Fast NEURON on a budget

The basics of how to develop, test, and use models.
Post Reply
mattmc88

Fast NEURON on a budget

Post by mattmc88 »

I have about $4000 to spend on a computer (or cluster) to run NEURON. Any suggestions on what to buy to get the fastest performance out of NEURON ?

I've been looking at the Mac PRO, a Dell workstation running XP, or an HP workstation running XP or Linux.

Requirements:

1) This is something I'm looking to get (and use) very soon, so I want to make sure NEURON can take advantage of the machine pretty much right-away. Should I hope to get returns out of a quadcore, or a machine with two quadcores?

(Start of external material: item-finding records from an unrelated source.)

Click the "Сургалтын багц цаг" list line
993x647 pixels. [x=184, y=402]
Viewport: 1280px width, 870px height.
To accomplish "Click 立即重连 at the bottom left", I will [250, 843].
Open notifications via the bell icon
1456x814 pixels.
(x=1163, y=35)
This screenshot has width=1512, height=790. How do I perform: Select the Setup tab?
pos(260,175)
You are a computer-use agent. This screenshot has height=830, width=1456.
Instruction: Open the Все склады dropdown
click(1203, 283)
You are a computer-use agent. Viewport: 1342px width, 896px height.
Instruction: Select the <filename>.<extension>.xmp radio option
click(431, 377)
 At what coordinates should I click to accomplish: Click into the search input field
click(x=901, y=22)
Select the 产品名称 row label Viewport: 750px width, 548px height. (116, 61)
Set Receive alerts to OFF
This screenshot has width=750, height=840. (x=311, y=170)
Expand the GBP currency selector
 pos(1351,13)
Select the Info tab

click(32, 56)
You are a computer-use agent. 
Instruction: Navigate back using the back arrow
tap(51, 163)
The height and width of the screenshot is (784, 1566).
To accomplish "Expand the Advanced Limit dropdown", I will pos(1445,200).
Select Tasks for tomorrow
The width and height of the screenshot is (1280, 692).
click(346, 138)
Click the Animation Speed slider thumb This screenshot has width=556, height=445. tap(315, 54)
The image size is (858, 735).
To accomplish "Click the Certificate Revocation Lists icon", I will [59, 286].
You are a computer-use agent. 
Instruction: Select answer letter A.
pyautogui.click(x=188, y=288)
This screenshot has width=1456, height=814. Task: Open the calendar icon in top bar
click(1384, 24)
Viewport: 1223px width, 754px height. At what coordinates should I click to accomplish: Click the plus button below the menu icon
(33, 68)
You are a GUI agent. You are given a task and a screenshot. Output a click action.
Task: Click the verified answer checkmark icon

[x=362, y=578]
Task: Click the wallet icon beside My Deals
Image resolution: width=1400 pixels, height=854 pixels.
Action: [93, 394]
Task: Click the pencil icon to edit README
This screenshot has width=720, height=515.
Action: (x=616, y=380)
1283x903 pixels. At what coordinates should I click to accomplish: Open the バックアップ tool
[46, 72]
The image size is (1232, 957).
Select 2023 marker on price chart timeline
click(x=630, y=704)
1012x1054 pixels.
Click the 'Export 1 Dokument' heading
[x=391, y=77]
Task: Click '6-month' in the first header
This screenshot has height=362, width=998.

2) I'd like to get a machine that is upgradeable, so that I can add more/faster processors/memory over time.

3) 64-bit or 32-bit OS?

4) How much RAM will I want?

5) Which is better, more CPUs, or more clockspeed/CPU?

6) Is i7 worth the wait? Are Xeon quadcores worth the money?

7) I'd really like to be able to use the GUI!!!

NOTE: I'm mainly going to be running optimization routines on model-to-data fits with single cell models using a simulated annealing routine.

Any-and-all advice would be GREATLY appreciated!

Thanks!!

Matt
ted
Site Admin
Posts: 5810
Joined: Wed May 18, 2005 4:50 pm
Location: Yale University School of Medicine
Contact:

Re: Fast NEURON on a budget

Post by ted »

Mac PRO, a Dell workstation running XP, or an HP workstation running XP or Linux
I'd suggest sticking with whatever OS you're most familiar with. Your clock cycles are more precious than those of any silicon CPU.

The first question is what kind of parallelization you need: execution of multiple simulations at the same time (each processor simulates its own model), or distributed (parallel) execution of individual simulations (each processor simulates a different part of the model). The former is well-suited to optimization problems; the latter is most beneficial when the model cell is large and complex (anatomical detail, mechanisms that are described by kinetic schemes and/or differential equations).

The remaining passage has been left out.